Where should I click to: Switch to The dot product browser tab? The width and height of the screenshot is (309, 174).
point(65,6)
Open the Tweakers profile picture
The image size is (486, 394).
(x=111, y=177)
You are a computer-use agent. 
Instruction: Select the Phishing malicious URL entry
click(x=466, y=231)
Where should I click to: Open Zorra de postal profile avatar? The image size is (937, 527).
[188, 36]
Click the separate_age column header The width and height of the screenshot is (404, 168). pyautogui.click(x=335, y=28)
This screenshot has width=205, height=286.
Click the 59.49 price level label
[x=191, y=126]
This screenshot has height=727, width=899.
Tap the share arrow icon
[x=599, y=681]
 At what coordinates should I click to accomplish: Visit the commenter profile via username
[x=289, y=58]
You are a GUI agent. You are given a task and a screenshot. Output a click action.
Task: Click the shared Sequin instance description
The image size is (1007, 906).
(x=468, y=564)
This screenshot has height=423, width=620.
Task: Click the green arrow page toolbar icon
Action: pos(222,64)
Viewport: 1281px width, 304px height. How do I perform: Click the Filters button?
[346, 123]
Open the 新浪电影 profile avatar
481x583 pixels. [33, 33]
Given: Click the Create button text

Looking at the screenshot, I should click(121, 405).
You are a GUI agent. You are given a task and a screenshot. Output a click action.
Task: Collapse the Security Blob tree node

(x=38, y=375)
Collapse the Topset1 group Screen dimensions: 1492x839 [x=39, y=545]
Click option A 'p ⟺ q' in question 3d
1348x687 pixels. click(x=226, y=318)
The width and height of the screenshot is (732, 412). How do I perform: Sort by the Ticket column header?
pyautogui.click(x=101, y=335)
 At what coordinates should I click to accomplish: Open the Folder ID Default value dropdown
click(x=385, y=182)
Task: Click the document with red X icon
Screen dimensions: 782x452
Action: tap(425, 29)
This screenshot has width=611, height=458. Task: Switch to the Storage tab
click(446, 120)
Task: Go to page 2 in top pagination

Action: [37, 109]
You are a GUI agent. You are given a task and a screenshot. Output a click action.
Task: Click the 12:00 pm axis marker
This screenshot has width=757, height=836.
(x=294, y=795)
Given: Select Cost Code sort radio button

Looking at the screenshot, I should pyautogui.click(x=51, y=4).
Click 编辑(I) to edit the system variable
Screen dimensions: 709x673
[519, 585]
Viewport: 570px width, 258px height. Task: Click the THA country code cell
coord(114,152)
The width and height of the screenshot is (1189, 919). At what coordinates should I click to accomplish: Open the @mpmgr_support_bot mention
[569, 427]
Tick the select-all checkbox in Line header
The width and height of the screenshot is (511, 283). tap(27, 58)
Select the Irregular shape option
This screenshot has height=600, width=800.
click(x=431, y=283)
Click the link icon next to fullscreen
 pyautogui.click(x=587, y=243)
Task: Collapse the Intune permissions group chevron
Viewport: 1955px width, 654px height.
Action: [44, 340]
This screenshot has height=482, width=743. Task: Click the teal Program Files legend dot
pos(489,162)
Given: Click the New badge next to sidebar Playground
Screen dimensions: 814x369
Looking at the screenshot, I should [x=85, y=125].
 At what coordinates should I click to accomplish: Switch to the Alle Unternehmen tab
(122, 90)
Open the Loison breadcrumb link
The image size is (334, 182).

Activity: All lines of the data above must be returned exactly.

Response for this exercise:
Where should I click to: Switch to The dot product browser tab? The width and height of the screenshot is (309, 174).
point(65,6)
Open the Tweakers profile picture
The image size is (486, 394).
(x=111, y=177)
You are a computer-use agent. 
Instruction: Select the Phishing malicious URL entry
click(x=466, y=231)
Where should I click to: Open Zorra de postal profile avatar? The image size is (937, 527).
[188, 36]
Click the separate_age column header The width and height of the screenshot is (404, 168). pyautogui.click(x=335, y=28)
This screenshot has width=205, height=286.
Click the 59.49 price level label
[x=191, y=126]
This screenshot has height=727, width=899.
Tap the share arrow icon
[x=599, y=681]
 At what coordinates should I click to accomplish: Visit the commenter profile via username
[x=289, y=58]
You are a GUI agent. You are given a task and a screenshot. Output a click action.
Task: Click the shared Sequin instance description
The image size is (1007, 906).
(x=468, y=564)
This screenshot has height=423, width=620.
Task: Click the green arrow page toolbar icon
Action: pos(222,64)
Viewport: 1281px width, 304px height. How do I perform: Click the Filters button?
[346, 123]
Open the 新浪电影 profile avatar
481x583 pixels. [33, 33]
Given: Click the Create button text

Looking at the screenshot, I should click(121, 405).
You are a GUI agent. You are given a task and a screenshot. Output a click action.
Task: Collapse the Security Blob tree node

(x=38, y=375)
Collapse the Topset1 group Screen dimensions: 1492x839 [x=39, y=545]
Click option A 'p ⟺ q' in question 3d
1348x687 pixels. click(x=226, y=318)
The width and height of the screenshot is (732, 412). How do I perform: Sort by the Ticket column header?
pyautogui.click(x=101, y=335)
 At what coordinates should I click to accomplish: Open the Folder ID Default value dropdown
click(x=385, y=182)
Task: Click the document with red X icon
Screen dimensions: 782x452
Action: tap(425, 29)
This screenshot has width=611, height=458. Task: Switch to the Storage tab
click(446, 120)
Task: Go to page 2 in top pagination

Action: [37, 109]
You are a GUI agent. You are given a task and a screenshot. Output a click action.
Task: Click the 12:00 pm axis marker
This screenshot has width=757, height=836.
(x=294, y=795)
Given: Select Cost Code sort radio button

Looking at the screenshot, I should pyautogui.click(x=51, y=4).
Click 编辑(I) to edit the system variable
Screen dimensions: 709x673
[519, 585]
Viewport: 570px width, 258px height. Task: Click the THA country code cell
coord(114,152)
The width and height of the screenshot is (1189, 919). At what coordinates should I click to accomplish: Open the @mpmgr_support_bot mention
[569, 427]
Tick the select-all checkbox in Line header
The width and height of the screenshot is (511, 283). tap(27, 58)
Select the Irregular shape option
This screenshot has height=600, width=800.
click(x=431, y=283)
Click the link icon next to fullscreen
 pyautogui.click(x=587, y=243)
Task: Collapse the Intune permissions group chevron
Viewport: 1955px width, 654px height.
Action: [44, 340]
This screenshot has height=482, width=743. Task: Click the teal Program Files legend dot
pos(489,162)
Given: Click the New badge next to sidebar Playground
Screen dimensions: 814x369
Looking at the screenshot, I should [x=85, y=125].
 At what coordinates should I click to accomplish: Switch to the Alle Unternehmen tab
(122, 90)
Open the Loison breadcrumb link
The image size is (334, 182).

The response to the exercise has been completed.